Todos los hombres que estaban en guardia confirmaron la capacidad detectora del capitán….”

Pero Moby Dick avanzó resuelta, erguía la cabeza, quería saber que pasaba, no podía reprimir su curiosidad. Y cuando se encontró de frente con los marineros refunfuñó, y sus ojos, igual que puñal, les atravesó el mismo corazón.

Después se balanceó hacia adelante, dio vueltas en torno a ellos y con su cola titánica azotó las aguas como si se pusiera en pie de guerra. Al Grandote el corazón le empezó a latir aceleradamente, se santiguaba una y otra vez, las facciones de su rostro se estremecían. El sonido que producía la ballena era igual que si una avalancha de pedruscos hubiese caído al mar. Formó una agitada franja de burbujas.

El olor a pescado impregnaba el aire…

…Desde La Avenida contemplaba el constante ir y venir de las inquietas olas. Se desgajaban con furor contra la playa, barrían la arena, martilleaban el barandal, salpicaban a quien cogieran por delante.

Purificaban la isla.

Yo miraba preocupada a Moby Dick y me parecía que había algo extraño y diabólico en ella. La vi ausente, como si estuviese poseída y no se encontrara del todo allí, como si estuviese más preocupada que de costumbre. Como si presintiera el triste destino que le perseguía. Su ingrata suerte.

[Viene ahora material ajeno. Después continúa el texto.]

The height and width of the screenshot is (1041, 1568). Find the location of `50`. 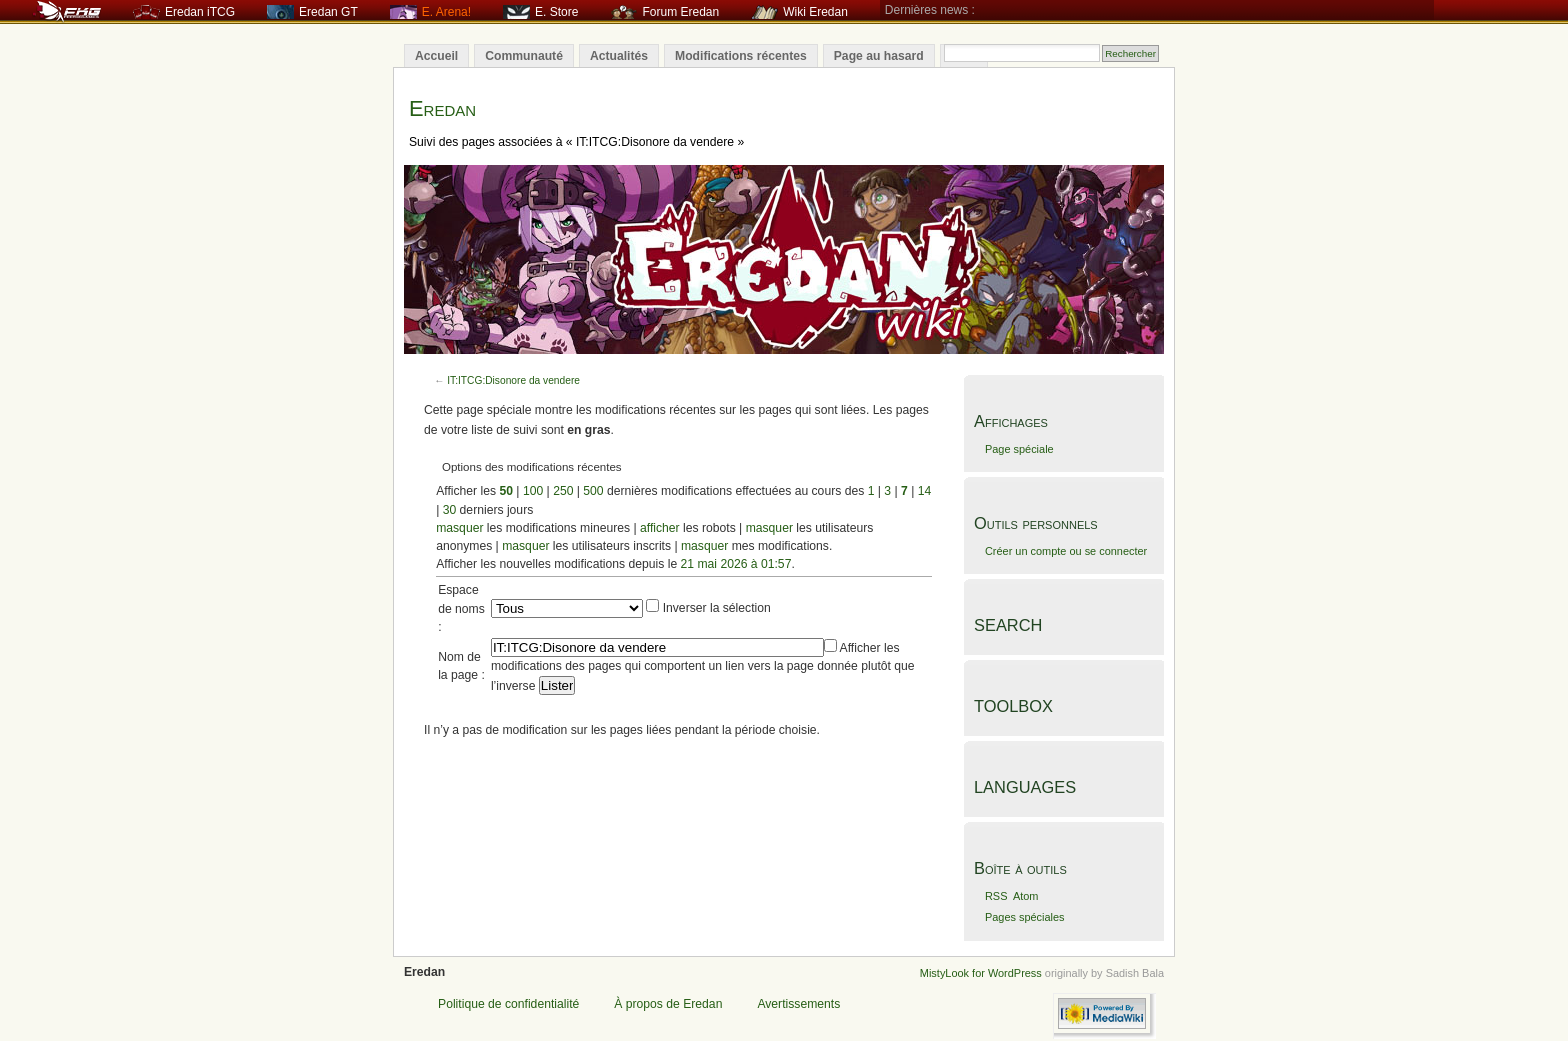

El Chucho y el Grandote eran unos tipos generosos y se decía que con ellos había llegado la suerte, porque compraban carne de calidad, tal como le habían ordenado, -comida que era un lujo para la época- y con esa picaresca tan española, la repartieron a manos llenas entre amigos y conocidos. Recuerdo que en casa se festejó el rodaje con una carne compuesta riquísima.

Y a las gaviotas les echaron restos de pescad, sobras.

Hubiese sido una pena echarle la carne que valía un dineral para los bolsillos de las humildes familias de la zona. Se compraba -como decía mamá- con muchos sacrificio y la mayoría de las veces “fiada”, es decir apuntando en un papel de estraza lo que te llevabas para pagarlo a principio de mes o cuando le pagaran a mi padre aquellos atrasos que le debían…

Relato del libro “Moby Dick en Las Canteras Beach” de la escritora Rosario Valcárcel editado por Anroart.